Text segment
%%
So I plead with the Minister of Health, it is time to give the owners and the staff and the residents and their families an answer. Silence is no longer good enough. We need to know what the future holds for the Glades Lodge, and we need to know soon.

Mr. Speaker, the next issue I want to address involves a public highway, a provincial highway that runs through my constituency. Again, I raised it in Question Period yesterday, but this forum gives me an opportunity to address it at a little more length. Northwest Arm Drive is a provincial highway running from Main Avenue in Fairview south to the Old Sambro Road. On that road is a very dangerous intersection, the intersection with Walter Havill Drive to the east, and J. Albert Walker Drive to the west.

How dangerous is that road, Mr. Speaker? The collision rate at that intersection is double the provincial average. There are two large condominium buildings looking directly over the intersection, and many of the residents can see, every day, every week, every month, the collisions and the near-misses at this intersection. It's impossible, really, to explain why without actually seeing the intersection, but it has to do with the curvature of the roads, it has to do with the terrain, it has to do with the turning arcs, it has to do with the sequence of lights, but when you put it all together, it creates a very dangerous intersection.
%%
Written request A
According to the speech excerpt, what makes the intersection on Northwest Arm Drive so dangerous?

[Data items]
%%
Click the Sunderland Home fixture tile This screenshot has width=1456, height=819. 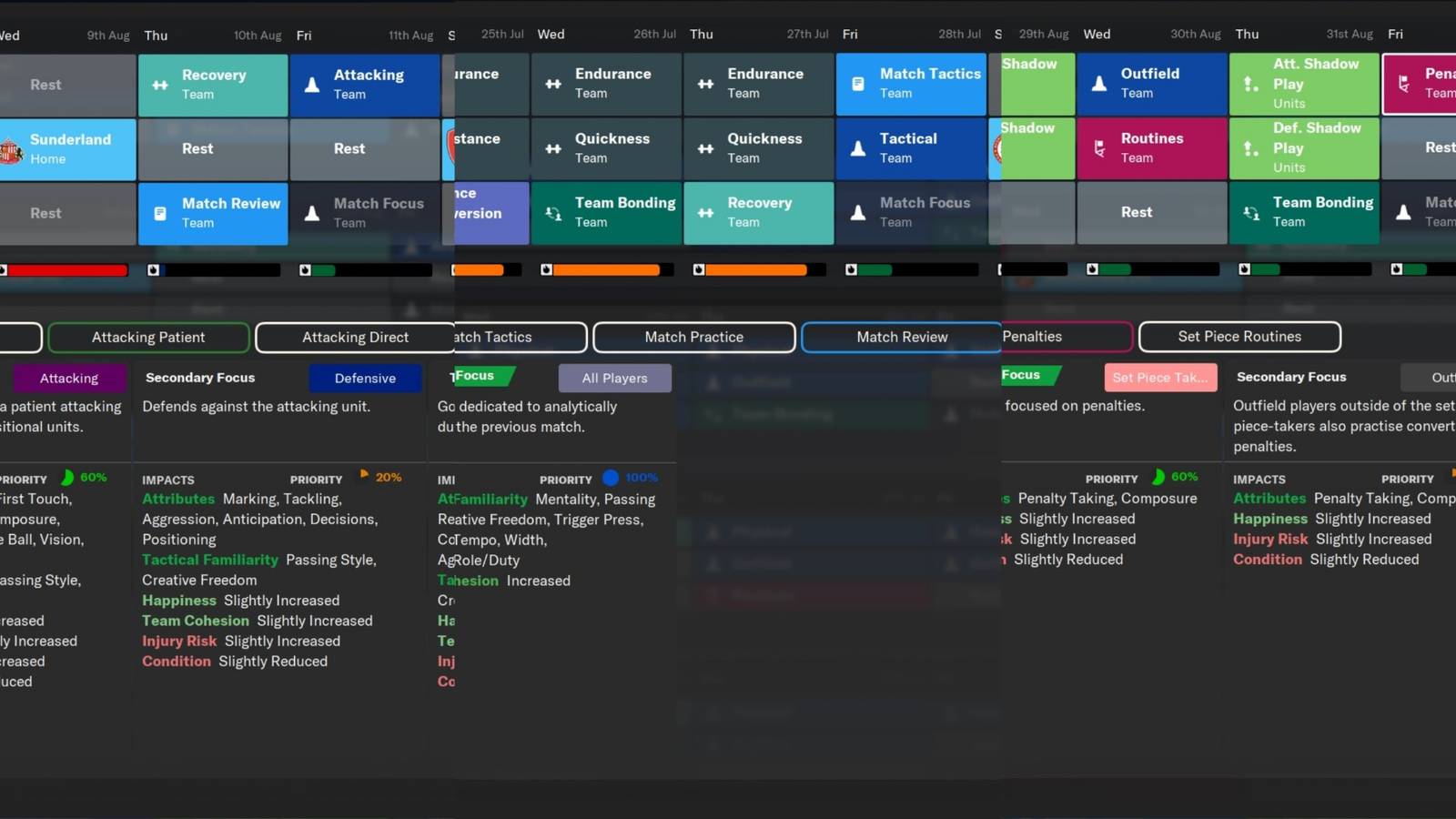(68, 150)
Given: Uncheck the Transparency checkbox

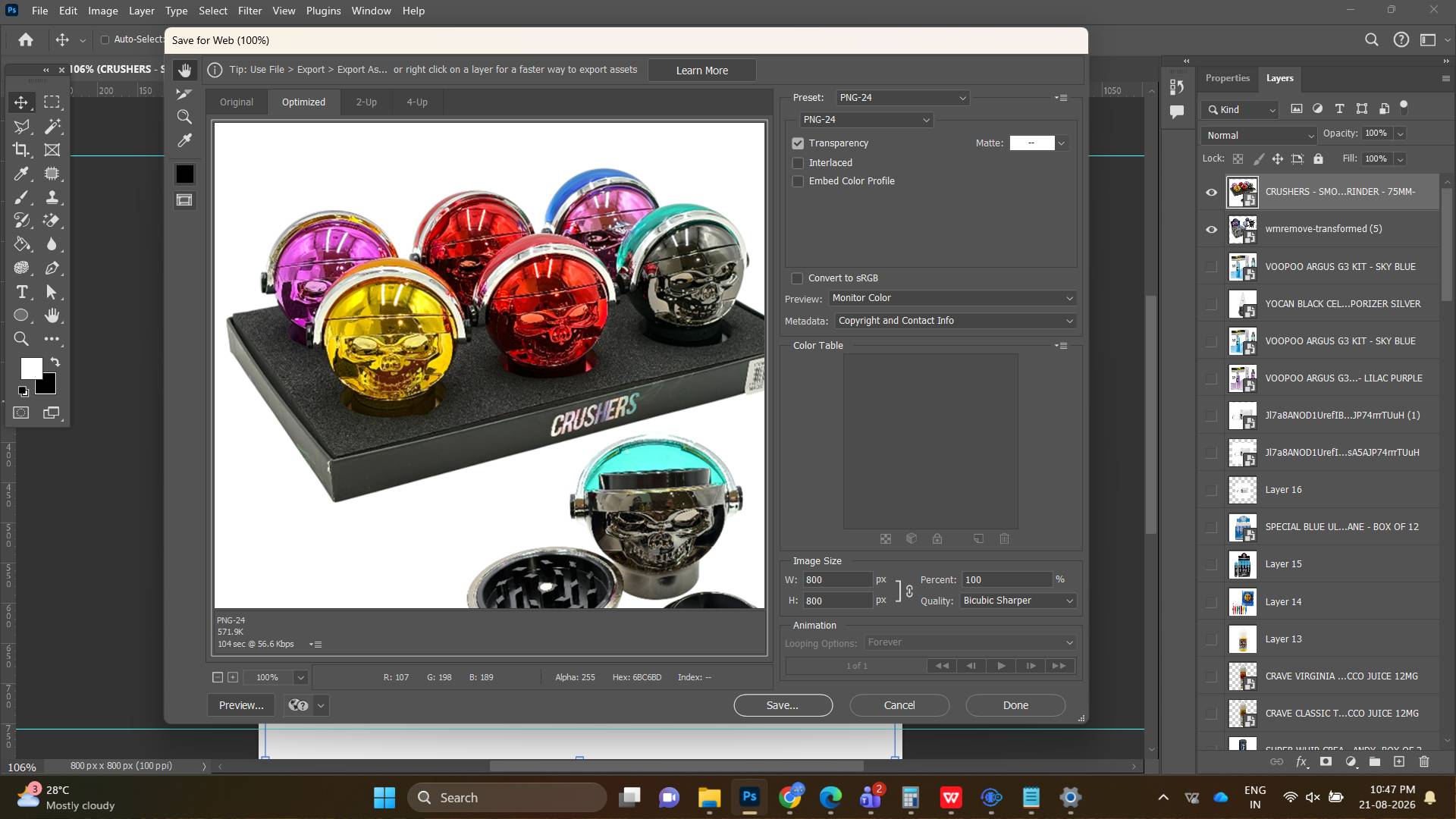Looking at the screenshot, I should pos(798,143).
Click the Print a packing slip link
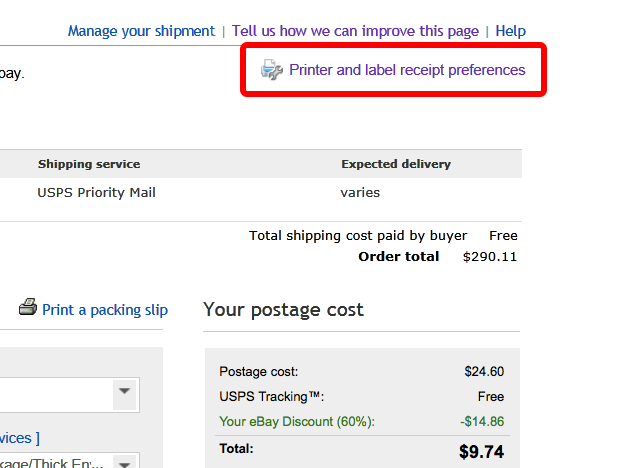The image size is (634, 468). tap(105, 310)
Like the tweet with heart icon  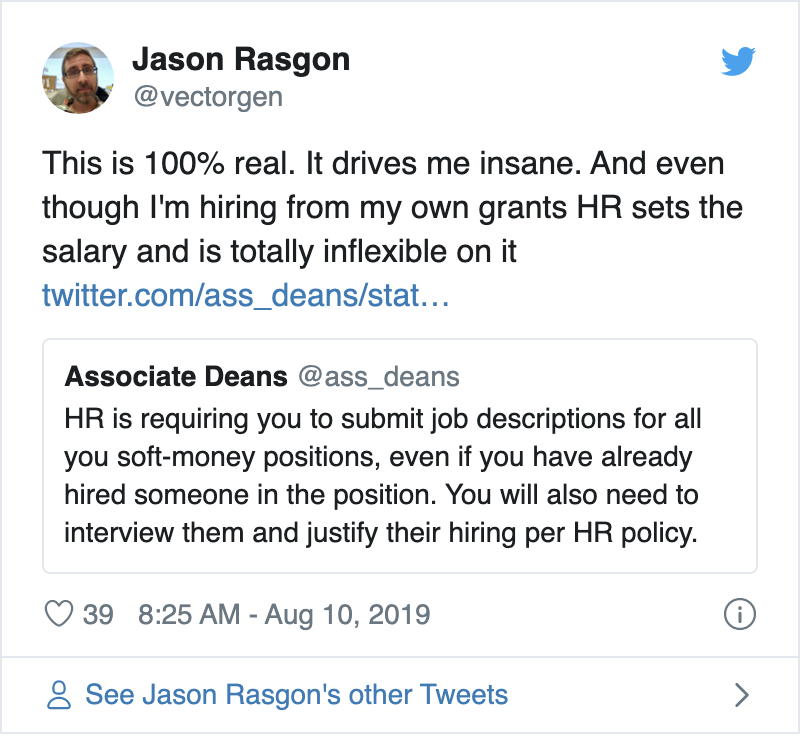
%%
Written request B
Duplicate the data items starting with the line with "Given: Uncheck the Transparency checkbox" and going on through the last line of the data items, leaving the pictures out of your answer.

Problem solution A
The intersection is dangerous because of several factors combined: the curvature of the roads, the terrain, the turning arcs and the sequence of lights. Its collision rate is double the provincial average.

Problem solution B
Given: Uncheck the Transparency checkbox

Looking at the screenshot, I should pos(798,143).
Click the Print a packing slip link
The image size is (634, 468). tap(105, 310)
Like the tweet with heart icon  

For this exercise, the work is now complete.